# Sommerfield Tools Router System



## James Mitchell (May 8, 2014)

Does anyone have comments, pro or con on the Sommerfeld Tools router table system?


----------



## Semipro (Mar 22, 2013)

Hi James, glad you found us, it's great to have you as a member of the community, welcome to Router Forums.


----------



## old55 (Aug 11, 2013)

Welcome to the forum James.


----------



## rwbaker (Feb 25, 2010)

Like everyone else - welcome; now for your answer. Good equipment but, way, way overpriced for my wallet.

Best Wishes - Baker


----------



## jw2170 (Jan 24, 2008)

Welcome to the forum, James.

I have moved your question to a more appropriate section of the forum.


----------



## BCK (Feb 23, 2014)

welcome aboard....


----------



## oldcowboy (Feb 25, 2012)

Have it and love it. Been using this setup for two years and it helps me do a good job.


----------



## Bigjet747 (Mar 9, 2011)

Love my Sommerfeld table, large stable well built. Great support when I have called Marc. Very happy Sommerfeld service and goods.


----------



## BrianS (Nov 7, 2004)

Hi James. Welcome to our little corner of the 'net. 

I don't have any Sommerfield products, but have heard nothing but good reports about them. And as Erwin stated, Marc has provided great support for people with questions and problems.

### Stated goal a
In the router forum thread, how long has oldcowboy been using the setup?

### Dataset entries

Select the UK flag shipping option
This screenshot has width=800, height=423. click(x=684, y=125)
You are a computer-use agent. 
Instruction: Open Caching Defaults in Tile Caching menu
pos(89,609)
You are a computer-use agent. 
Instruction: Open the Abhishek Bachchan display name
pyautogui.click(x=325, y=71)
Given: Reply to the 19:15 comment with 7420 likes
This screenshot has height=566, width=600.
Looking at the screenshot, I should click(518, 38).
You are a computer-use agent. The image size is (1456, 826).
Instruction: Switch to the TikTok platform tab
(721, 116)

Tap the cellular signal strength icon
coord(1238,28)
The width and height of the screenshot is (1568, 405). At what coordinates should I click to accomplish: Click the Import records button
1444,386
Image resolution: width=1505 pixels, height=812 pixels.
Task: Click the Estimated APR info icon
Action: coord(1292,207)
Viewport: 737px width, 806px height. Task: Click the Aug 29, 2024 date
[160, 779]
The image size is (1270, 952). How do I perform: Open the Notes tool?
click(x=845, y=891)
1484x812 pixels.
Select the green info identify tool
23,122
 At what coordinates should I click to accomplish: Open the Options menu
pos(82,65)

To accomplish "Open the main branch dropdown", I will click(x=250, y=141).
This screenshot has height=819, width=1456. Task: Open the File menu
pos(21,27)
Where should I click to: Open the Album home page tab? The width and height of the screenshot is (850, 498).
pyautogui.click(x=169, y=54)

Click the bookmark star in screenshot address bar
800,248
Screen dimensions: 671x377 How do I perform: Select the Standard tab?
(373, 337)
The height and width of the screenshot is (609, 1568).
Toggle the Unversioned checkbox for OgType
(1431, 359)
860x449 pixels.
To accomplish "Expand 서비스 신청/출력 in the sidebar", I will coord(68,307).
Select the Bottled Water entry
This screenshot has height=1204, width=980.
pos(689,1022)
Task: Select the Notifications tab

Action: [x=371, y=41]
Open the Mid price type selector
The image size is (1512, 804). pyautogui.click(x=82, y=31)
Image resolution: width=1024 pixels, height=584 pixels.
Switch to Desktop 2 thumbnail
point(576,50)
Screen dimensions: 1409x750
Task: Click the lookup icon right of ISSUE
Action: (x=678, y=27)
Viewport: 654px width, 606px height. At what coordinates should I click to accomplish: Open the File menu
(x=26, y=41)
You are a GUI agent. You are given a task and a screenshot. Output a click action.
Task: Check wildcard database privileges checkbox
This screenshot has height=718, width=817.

### Stated goal b
Copy the entries word for word, beginning with the first line of the entries and continuing through the line that contains "pyautogui.click(x=325, y=71)".

### Final result a
Two years.

### Final result b
Select the UK flag shipping option
This screenshot has width=800, height=423. click(x=684, y=125)
You are a computer-use agent. 
Instruction: Open Caching Defaults in Tile Caching menu
pos(89,609)
You are a computer-use agent. 
Instruction: Open the Abhishek Bachchan display name
pyautogui.click(x=325, y=71)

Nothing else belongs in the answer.